Joe Biden secured an early PR coup by pledging to end US support for the war in Yemen. But today, Yemen’s brutal humanitarian crisis is ongoing — and the promised shift in American support has mostly been illusory.

Joe Biden speaking in Upper Marlboro, Maryland, 2022. (Saul Loeb / AFP via Getty Images)

This month marks the one-year anniversary of Joe Biden’s promise to end “all American support for offensive operations in the war in Yemen, including relevant arms sales.” The announcement, among other things, represented a major public relations victory for the administration just weeks into its first term. Hailed, perhaps for good reason, as a “dramatic” shift in America’s foreign policy and a clear break with the course pursued by Donald Trump, it’s today unclear how much, if anything, has qualitatively changed.
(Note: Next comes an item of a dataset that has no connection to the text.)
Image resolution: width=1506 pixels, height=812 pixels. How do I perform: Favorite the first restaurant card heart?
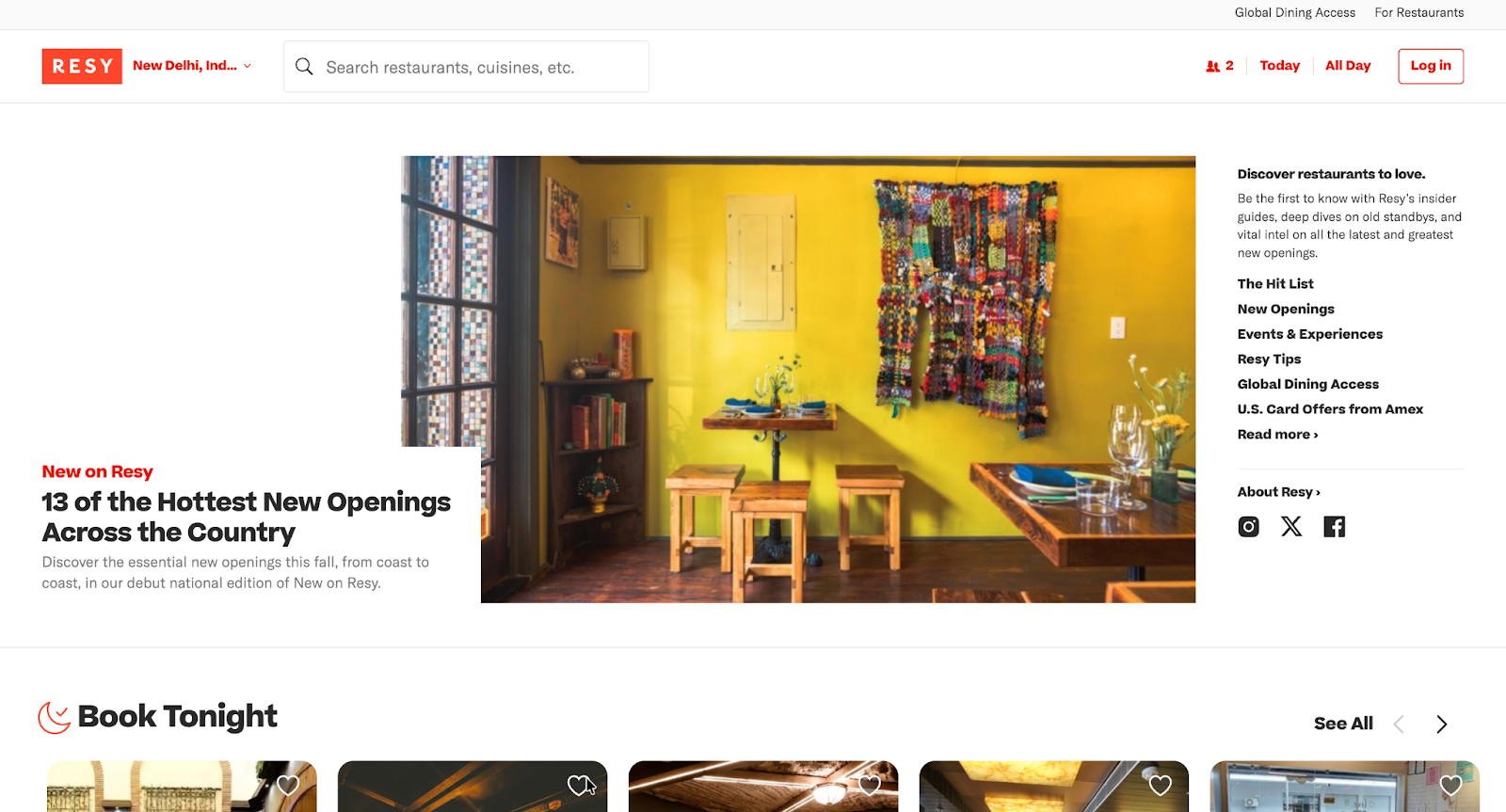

Though Biden’s statement generally scanned as unequivocal — and was widely reported as such — it also included a passing mention of continued US support for Saudi Arabia in a defensive capacity. As the Intercept’s Alex Emmons noted last April, the administration consequently offered few details about how it actually planned to distinguish defense from offense, the upshot of which was that forty members of Congress were compelled to send an open letter asking for clarity.

In its much-delayed reply, the State Department effectively stonewalled: offering few new details about its attitude toward future arms sales or how exactly it proposed to delineate between offensive and defensive support — leaving one Democratic signatory to lament what he called a “disappointing non-answer from the Biden administration.” As Representative Peter DeFazio told the Intercept in May:

It’s been months since I pressed them for answers on how they plan to end ‘offensive operations’ aiding the Saudi-led coalition, and what legal authority they have to continue U.S. involvement in a conflict that has not been authorized by Congress — as required under the Constitution . . . Yet the Saudi blockade of Yemen and the resulting humanitarian crisis continue to linger on with no end in sight. It’s disheartening to receive such a contrived response from the State Department, and I will continue to press for actual answers.
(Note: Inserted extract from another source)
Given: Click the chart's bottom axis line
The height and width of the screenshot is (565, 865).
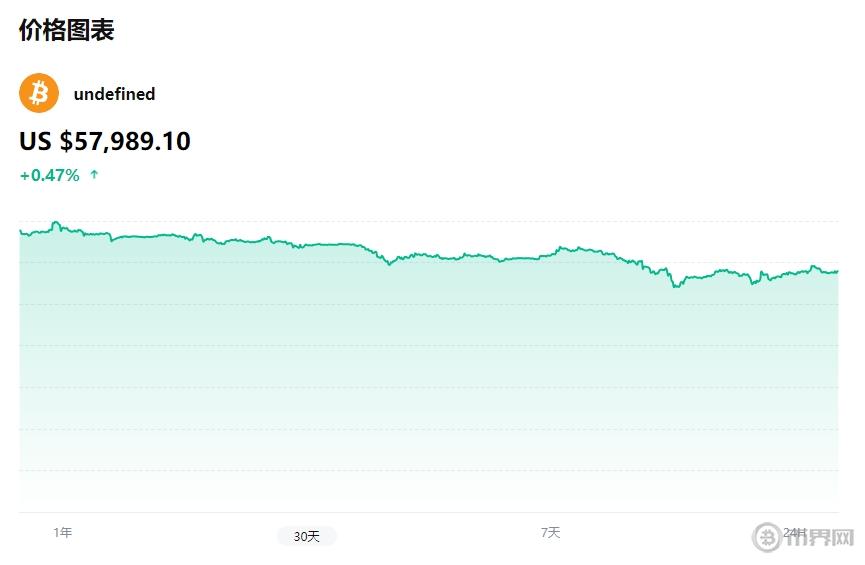Looking at the screenshot, I should 430,512.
Three months ago, as Biden backed an arms sale to Saudi Arabia worth $650 million, the administration was continuing to obfuscate with similar appeals to “defense” — a posture which, as In These Times’ Sarah Lazare recently put it, enables the White House “to distance itself rhetorically from the well-known abuses of the war while continuing its material support for Saudi Arabia.” At present, that support includes continued arms sales but also the provision of logistics and maintenance for the Saudi air force and various forms of cooperation with its navy, rendering the already flimsy distinction between offensive and defensive operations transparently bunk.

As House member Tom Malinowski fairly put it last week while introducing a new bill that aims to reign in American military cooperation with the Saudis: “When you’ve got Saudi aircraft . . . killing dozens and dozens of civilians in strikes that appear to be completely unjustifiable, using planes that are kept in the air under a contract approved by the U.S. government, I think we have an obligation to look at what we’re doing.”

Amidst it all, of course, Yemen’s humanitarian crisis has continued. According to recent estimates from the United Nations (UN), the conflict has now killed at least 370,000 people — an astonishing 70 percent of them children, many of whom have died as a result of famine or preventable disease. The UN World Food Programme, meanwhile, says that nearly half of Yemen’s population, or some 16.2 million people, are currently food insecure. According to the UN Refugee Agency, millions have also been displaced or forced to flee.

It’s a deep and unthinkable humanitarian crisis, and it’s one that has America’s fingerprints all over it. Roughly one year ago, the administration’s apparent pivot won it an astonishing media coup — and no doubt gave many reason to believe that a more humane foreign policy was on the way. The anniversary is thus a good occasion for media outlets to rethink how they report on sweeping declarations from the White House about any significant policy shift. It’s also, more importantly, yet another reminder of the noxious bipartisan overlap between many Democratic and Republican leaders when it comes to global affairs, however they may rhetorically choose to frame US involvement in wars abroad.